## WHAT YOU HAVE TO DO
Exact copies of all the entries are needed.

##### GIVEN DATA

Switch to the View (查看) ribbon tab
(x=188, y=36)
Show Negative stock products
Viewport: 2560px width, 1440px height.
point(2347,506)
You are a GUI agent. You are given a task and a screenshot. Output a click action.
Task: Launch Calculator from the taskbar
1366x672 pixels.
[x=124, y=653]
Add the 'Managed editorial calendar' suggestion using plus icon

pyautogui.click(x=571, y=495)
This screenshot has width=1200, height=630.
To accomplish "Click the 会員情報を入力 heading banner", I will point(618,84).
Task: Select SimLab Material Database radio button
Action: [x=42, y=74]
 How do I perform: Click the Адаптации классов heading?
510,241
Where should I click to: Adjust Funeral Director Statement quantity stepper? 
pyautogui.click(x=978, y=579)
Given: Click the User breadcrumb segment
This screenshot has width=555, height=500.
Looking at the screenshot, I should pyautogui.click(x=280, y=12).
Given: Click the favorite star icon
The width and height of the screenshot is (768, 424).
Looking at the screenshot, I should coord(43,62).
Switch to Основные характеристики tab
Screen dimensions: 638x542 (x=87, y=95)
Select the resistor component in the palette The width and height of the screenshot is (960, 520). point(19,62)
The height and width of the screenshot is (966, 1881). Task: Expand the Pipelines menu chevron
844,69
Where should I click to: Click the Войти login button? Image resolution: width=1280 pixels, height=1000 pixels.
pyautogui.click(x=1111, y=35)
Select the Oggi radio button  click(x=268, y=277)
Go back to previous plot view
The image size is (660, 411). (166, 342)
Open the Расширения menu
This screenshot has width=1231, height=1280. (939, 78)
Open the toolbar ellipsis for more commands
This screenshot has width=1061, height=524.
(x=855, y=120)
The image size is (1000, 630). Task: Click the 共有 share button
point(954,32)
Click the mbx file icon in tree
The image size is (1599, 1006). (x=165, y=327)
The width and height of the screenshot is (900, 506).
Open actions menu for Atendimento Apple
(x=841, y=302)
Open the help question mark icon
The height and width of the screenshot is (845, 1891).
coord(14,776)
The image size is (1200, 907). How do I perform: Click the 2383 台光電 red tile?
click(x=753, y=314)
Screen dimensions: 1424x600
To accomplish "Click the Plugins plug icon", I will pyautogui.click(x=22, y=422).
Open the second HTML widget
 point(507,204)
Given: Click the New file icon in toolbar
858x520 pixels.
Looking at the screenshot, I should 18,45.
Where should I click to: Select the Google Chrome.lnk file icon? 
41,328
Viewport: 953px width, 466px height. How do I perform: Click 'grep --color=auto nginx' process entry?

##########

## PROBLEM SOLUTION
Switch to the View (查看) ribbon tab
(x=188, y=36)
Show Negative stock products
Viewport: 2560px width, 1440px height.
point(2347,506)
You are a GUI agent. You are given a task and a screenshot. Output a click action.
Task: Launch Calculator from the taskbar
1366x672 pixels.
[x=124, y=653]
Add the 'Managed editorial calendar' suggestion using plus icon

pyautogui.click(x=571, y=495)
This screenshot has width=1200, height=630.
To accomplish "Click the 会員情報を入力 heading banner", I will point(618,84).
Task: Select SimLab Material Database radio button
Action: [x=42, y=74]
 How do I perform: Click the Адаптации классов heading?
510,241
Where should I click to: Adjust Funeral Director Statement quantity stepper? 
pyautogui.click(x=978, y=579)
Given: Click the User breadcrumb segment
This screenshot has width=555, height=500.
Looking at the screenshot, I should pyautogui.click(x=280, y=12).
Given: Click the favorite star icon
The width and height of the screenshot is (768, 424).
Looking at the screenshot, I should coord(43,62).
Switch to Основные характеристики tab
Screen dimensions: 638x542 (x=87, y=95)
Select the resistor component in the palette The width and height of the screenshot is (960, 520). point(19,62)
The height and width of the screenshot is (966, 1881). Task: Expand the Pipelines menu chevron
844,69
Where should I click to: Click the Войти login button? Image resolution: width=1280 pixels, height=1000 pixels.
pyautogui.click(x=1111, y=35)
Select the Oggi radio button  click(x=268, y=277)
Go back to previous plot view
The image size is (660, 411). (166, 342)
Open the Расширения menu
This screenshot has width=1231, height=1280. (939, 78)
Open the toolbar ellipsis for more commands
This screenshot has width=1061, height=524.
(x=855, y=120)
The image size is (1000, 630). Task: Click the 共有 share button
point(954,32)
Click the mbx file icon in tree
The image size is (1599, 1006). (x=165, y=327)
The width and height of the screenshot is (900, 506).
Open actions menu for Atendimento Apple
(x=841, y=302)
Open the help question mark icon
The height and width of the screenshot is (845, 1891).
coord(14,776)
The image size is (1200, 907). How do I perform: Click the 2383 台光電 red tile?
click(x=753, y=314)
Screen dimensions: 1424x600
To accomplish "Click the Plugins plug icon", I will pyautogui.click(x=22, y=422).
Open the second HTML widget
 point(507,204)
Given: Click the New file icon in toolbar
858x520 pixels.
Looking at the screenshot, I should 18,45.
Where should I click to: Select the Google Chrome.lnk file icon? 
41,328
Viewport: 953px width, 466px height. How do I perform: Click 'grep --color=auto nginx' process entry?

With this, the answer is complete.